> DATA SECTION:
╭──

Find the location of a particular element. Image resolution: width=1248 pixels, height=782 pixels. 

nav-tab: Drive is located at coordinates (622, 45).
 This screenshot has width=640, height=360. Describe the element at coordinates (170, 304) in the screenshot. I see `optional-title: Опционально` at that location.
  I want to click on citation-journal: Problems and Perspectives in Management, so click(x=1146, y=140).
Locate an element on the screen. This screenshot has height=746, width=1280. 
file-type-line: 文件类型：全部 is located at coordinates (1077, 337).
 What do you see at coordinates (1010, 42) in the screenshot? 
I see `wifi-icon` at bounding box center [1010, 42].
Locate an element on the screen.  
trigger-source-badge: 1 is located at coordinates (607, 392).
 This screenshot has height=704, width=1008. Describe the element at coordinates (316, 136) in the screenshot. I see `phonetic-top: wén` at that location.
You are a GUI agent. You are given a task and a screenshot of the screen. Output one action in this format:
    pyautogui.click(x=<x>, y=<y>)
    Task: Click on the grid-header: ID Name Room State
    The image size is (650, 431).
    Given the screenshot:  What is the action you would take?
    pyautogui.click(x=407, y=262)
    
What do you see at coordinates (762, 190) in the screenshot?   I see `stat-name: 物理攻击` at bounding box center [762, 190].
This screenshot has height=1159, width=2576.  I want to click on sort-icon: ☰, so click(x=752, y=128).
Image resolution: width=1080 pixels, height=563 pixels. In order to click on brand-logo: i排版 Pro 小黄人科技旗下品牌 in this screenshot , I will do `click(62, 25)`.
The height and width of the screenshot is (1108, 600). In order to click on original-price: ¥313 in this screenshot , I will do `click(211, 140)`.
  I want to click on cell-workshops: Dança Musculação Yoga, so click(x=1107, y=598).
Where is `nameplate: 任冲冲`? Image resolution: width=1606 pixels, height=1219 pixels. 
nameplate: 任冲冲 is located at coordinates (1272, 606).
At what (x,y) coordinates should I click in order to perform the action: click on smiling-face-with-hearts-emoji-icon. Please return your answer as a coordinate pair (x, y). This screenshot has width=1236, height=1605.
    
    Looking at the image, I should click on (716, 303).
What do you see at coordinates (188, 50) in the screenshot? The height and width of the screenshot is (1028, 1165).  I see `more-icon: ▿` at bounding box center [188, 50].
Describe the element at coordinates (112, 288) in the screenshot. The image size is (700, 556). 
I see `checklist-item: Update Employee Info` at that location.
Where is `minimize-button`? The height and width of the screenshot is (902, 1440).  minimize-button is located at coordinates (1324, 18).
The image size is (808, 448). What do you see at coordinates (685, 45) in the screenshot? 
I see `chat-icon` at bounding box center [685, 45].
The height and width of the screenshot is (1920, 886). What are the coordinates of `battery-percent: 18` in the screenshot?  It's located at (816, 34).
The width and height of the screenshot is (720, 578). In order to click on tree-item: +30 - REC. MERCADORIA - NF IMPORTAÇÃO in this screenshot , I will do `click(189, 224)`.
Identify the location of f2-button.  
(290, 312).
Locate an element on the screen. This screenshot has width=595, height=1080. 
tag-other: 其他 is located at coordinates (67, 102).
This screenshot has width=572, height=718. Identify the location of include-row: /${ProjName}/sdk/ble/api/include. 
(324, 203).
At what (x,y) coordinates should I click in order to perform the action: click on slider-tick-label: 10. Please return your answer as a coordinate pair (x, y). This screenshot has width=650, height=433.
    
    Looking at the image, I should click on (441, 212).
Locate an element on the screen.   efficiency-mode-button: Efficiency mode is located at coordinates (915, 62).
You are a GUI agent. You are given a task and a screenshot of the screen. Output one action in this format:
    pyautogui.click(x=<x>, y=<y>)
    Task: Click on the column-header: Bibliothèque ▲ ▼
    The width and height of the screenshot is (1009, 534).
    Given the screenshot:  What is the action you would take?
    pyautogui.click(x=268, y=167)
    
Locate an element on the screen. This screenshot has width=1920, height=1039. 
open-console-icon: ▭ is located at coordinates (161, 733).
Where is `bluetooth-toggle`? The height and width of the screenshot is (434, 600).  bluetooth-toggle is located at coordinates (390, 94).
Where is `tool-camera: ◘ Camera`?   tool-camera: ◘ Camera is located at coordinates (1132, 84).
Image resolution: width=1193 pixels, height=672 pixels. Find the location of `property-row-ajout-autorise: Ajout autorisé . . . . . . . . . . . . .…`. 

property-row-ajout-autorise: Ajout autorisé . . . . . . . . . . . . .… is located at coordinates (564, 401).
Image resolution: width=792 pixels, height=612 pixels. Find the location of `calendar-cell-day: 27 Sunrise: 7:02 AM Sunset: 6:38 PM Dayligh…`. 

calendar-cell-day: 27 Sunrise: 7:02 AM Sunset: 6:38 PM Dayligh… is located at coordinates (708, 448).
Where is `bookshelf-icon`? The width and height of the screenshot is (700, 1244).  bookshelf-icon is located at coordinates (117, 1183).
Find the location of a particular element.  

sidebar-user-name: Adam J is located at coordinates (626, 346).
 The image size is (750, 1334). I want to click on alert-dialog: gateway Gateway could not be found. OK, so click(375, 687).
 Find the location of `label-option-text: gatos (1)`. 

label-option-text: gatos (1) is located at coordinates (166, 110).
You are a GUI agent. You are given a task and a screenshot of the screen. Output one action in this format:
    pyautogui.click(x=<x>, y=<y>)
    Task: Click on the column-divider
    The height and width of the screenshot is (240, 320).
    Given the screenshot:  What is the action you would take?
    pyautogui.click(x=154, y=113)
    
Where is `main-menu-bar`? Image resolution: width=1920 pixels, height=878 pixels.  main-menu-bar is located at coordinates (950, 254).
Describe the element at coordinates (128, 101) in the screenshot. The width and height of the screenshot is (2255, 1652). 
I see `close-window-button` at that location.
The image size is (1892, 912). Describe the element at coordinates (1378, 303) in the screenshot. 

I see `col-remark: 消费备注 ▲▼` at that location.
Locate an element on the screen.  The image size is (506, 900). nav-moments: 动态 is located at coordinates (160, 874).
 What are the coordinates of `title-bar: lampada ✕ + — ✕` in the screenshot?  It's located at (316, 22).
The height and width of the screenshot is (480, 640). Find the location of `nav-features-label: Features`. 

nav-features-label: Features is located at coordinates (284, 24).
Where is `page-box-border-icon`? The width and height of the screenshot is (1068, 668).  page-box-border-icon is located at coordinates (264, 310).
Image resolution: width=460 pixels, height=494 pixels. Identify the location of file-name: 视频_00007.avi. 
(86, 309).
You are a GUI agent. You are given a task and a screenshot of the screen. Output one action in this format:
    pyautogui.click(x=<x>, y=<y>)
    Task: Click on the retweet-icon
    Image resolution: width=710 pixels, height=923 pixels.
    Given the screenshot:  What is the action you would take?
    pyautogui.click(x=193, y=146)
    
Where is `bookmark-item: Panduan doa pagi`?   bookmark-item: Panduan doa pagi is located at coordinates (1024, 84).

╰──

> WHAT YOU SHOULD DO:
Output every line of the records above as a Markdown table with the columns Row and Line. Number the rows, and leave out blank lines.

> TASK SOLUTION:
| Row | Line |
|---|---|
| 1 | Find the location of a particular element. Image resolution: width=1248 pixels, height=782 pixels.  |
| 2 | nav-tab: Drive is located at coordinates (622, 45). |
| 3 |  This screenshot has width=640, height=360. Describe the element at coordinates (170, 304) in the screenshot. I see `optional-title: Опционально` at that location. |
| 4 |   I want to click on citation-journal: Problems and Perspectives in Management, so click(x=1146, y=140). |
| 5 | Locate an element on the screen. This screenshot has height=746, width=1280.  |
| 6 | file-type-line: 文件类型：全部 is located at coordinates (1077, 337). |
| 7 |  What do you see at coordinates (1010, 42) in the screenshot?  |
| 8 | I see `wifi-icon` at bounding box center [1010, 42]. |
| 9 | Locate an element on the screen.   |
| 10 | trigger-source-badge: 1 is located at coordinates (607, 392). |
| 11 |  This screenshot has height=704, width=1008. Describe the element at coordinates (316, 136) in the screenshot. I see `phonetic-top: wén` at that location. |
| 12 | You are a GUI agent. You are given a task and a screenshot of the screen. Output one action in this format: |
| 13 |     pyautogui.click(x=<x>, y=<y>) |
| 14 |     Task: Click on the grid-header: ID Name Room State |
| 15 |     The image size is (650, 431). |
| 16 |     Given the screenshot:  What is the action you would take? |
| 17 |     pyautogui.click(x=407, y=262) |
| 18 | What do you see at coordinates (762, 190) in the screenshot?   I see `stat-name: 物理攻击` at bounding box center [762, 190]. |
| 19 | This screenshot has height=1159, width=2576.  I want to click on sort-icon: ☰, so click(x=752, y=128). |
| 20 | Image resolution: width=1080 pixels, height=563 pixels. In order to click on brand-logo: i排版 Pro 小黄人科技旗下品牌 in this screenshot , I will do `click(62, 25)`. |
| 21 | The height and width of the screenshot is (1108, 600). In order to click on original-price: ¥313 in this screenshot , I will do `click(211, 140)`. |
| 22 |   I want to click on cell-workshops: Dança Musculação Yoga, so click(x=1107, y=598). |
| 23 | Where is `nameplate: 任冲冲`? Image resolution: width=1606 pixels, height=1219 pixels.  |
| 24 | nameplate: 任冲冲 is located at coordinates (1272, 606). |
| 25 | At what (x,y) coordinates should I click in order to perform the action: click on smiling-face-with-hearts-emoji-icon. Please return your answer as a coordinate pair (x, y). This screenshot has width=1236, height=1605. |
| 26 |     Looking at the image, I should click on (716, 303). |
| 27 | What do you see at coordinates (188, 50) in the screenshot? The height and width of the screenshot is (1028, 1165).  I see `more-icon: ▿` at bounding box center [188, 50]. |
| 28 | Describe the element at coordinates (112, 288) in the screenshot. The image size is (700, 556).  |
| 29 | I see `checklist-item: Update Employee Info` at that location. |
| 30 | Where is `minimize-button`? The height and width of the screenshot is (902, 1440).  minimize-button is located at coordinates (1324, 18). |
| 31 | The image size is (808, 448). What do you see at coordinates (685, 45) in the screenshot?  |
| 32 | I see `chat-icon` at bounding box center [685, 45]. |
| 33 | The height and width of the screenshot is (1920, 886). What are the coordinates of `battery-percent: 18` in the screenshot?  It's located at (816, 34). |
| 34 | The width and height of the screenshot is (720, 578). In order to click on tree-item: +30 - REC. MERCADORIA - NF IMPORTAÇÃO in this screenshot , I will do `click(189, 224)`. |
| 35 | Identify the location of f2-button.   |
| 36 | (290, 312). |
| 37 | Locate an element on the screen. This screenshot has width=595, height=1080.  |
| 38 | tag-other: 其他 is located at coordinates (67, 102). |
| 39 | This screenshot has width=572, height=718. Identify the location of include-row: /${ProjName}/sdk/ble/api/include.  |
| 40 | (324, 203). |
| 41 | At what (x,y) coordinates should I click in order to perform the action: click on slider-tick-label: 10. Please return your answer as a coordinate pair (x, y). This screenshot has width=650, height=433. |
| 42 |     Looking at the image, I should click on (441, 212). |
| 43 | Locate an element on the screen.   efficiency-mode-button: Efficiency mode is located at coordinates (915, 62). |
| 44 | You are a GUI agent. You are given a task and a screenshot of the screen. Output one action in this format: |
| 45 |     pyautogui.click(x=<x>, y=<y>) |
| 46 |     Task: Click on the column-header: Bibliothèque ▲ ▼ |
| 47 |     The width and height of the screenshot is (1009, 534). |
| 48 |     Given the screenshot:  What is the action you would take? |
| 49 |     pyautogui.click(x=268, y=167) |
| 50 | Locate an element on the screen. This screenshot has width=1920, height=1039.  |
| 51 | open-console-icon: ▭ is located at coordinates (161, 733). |
| 52 | Where is `bluetooth-toggle`? The height and width of the screenshot is (434, 600).  bluetooth-toggle is located at coordinates (390, 94). |
| 53 | Where is `tool-camera: ◘ Camera`?   tool-camera: ◘ Camera is located at coordinates (1132, 84). |
| 54 | Image resolution: width=1193 pixels, height=672 pixels. Find the location of `property-row-ajout-autorise: Ajout autorisé . . . . . . . . . . . . .…`.  |
| 55 | property-row-ajout-autorise: Ajout autorisé . . . . . . . . . . . . .… is located at coordinates (564, 401). |
| 56 | Image resolution: width=792 pixels, height=612 pixels. Find the location of `calendar-cell-day: 27 Sunrise: 7:02 AM Sunset: 6:38 PM Dayligh…`.  |
| 57 | calendar-cell-day: 27 Sunrise: 7:02 AM Sunset: 6:38 PM Dayligh… is located at coordinates (708, 448). |
| 58 | Where is `bookshelf-icon`? The width and height of the screenshot is (700, 1244).  bookshelf-icon is located at coordinates (117, 1183). |
| 59 | Find the location of a particular element.   |
| 60 | sidebar-user-name: Adam J is located at coordinates (626, 346). |
| 61 |  The image size is (750, 1334). I want to click on alert-dialog: gateway Gateway could not be found. OK, so click(375, 687). |
| 62 |  Find the location of `label-option-text: gatos (1)`.  |
| 63 | label-option-text: gatos (1) is located at coordinates (166, 110). |
| 64 | You are a GUI agent. You are given a task and a screenshot of the screen. Output one action in this format: |
| 65 |     pyautogui.click(x=<x>, y=<y>) |
| 66 |     Task: Click on the column-divider |
| 67 |     The height and width of the screenshot is (240, 320). |
| 68 |     Given the screenshot:  What is the action you would take? |
| 69 |     pyautogui.click(x=154, y=113) |
| 70 | Where is `main-menu-bar`? Image resolution: width=1920 pixels, height=878 pixels.  main-menu-bar is located at coordinates (950, 254). |
| 71 | Describe the element at coordinates (128, 101) in the screenshot. The width and height of the screenshot is (2255, 1652).  |
| 72 | I see `close-window-button` at that location. |
| 73 | The image size is (1892, 912). Describe the element at coordinates (1378, 303) in the screenshot.  |
| 74 | I see `col-remark: 消费备注 ▲▼` at that location. |
| 75 | Locate an element on the screen.  The image size is (506, 900). nav-moments: 动态 is located at coordinates (160, 874). |
| 76 |  What are the coordinates of `title-bar: lampada ✕ + — ✕` in the screenshot?  It's located at (316, 22). |
| 77 | The height and width of the screenshot is (480, 640). Find the location of `nav-features-label: Features`.  |
| 78 | nav-features-label: Features is located at coordinates (284, 24). |
| 79 | Where is `page-box-border-icon`? The width and height of the screenshot is (1068, 668).  page-box-border-icon is located at coordinates (264, 310). |
| 80 | Image resolution: width=460 pixels, height=494 pixels. Identify the location of file-name: 视频_00007.avi.  |
| 81 | (86, 309). |
| 82 | You are a GUI agent. You are given a task and a screenshot of the screen. Output one action in this format: |
| 83 |     pyautogui.click(x=<x>, y=<y>) |
| 84 |     Task: Click on the retweet-icon |
| 85 |     Image resolution: width=710 pixels, height=923 pixels. |
| 86 |     Given the screenshot:  What is the action you would take? |
| 87 |     pyautogui.click(x=193, y=146) |
| 88 | Where is `bookmark-item: Panduan doa pagi`?   bookmark-item: Panduan doa pagi is located at coordinates (1024, 84). |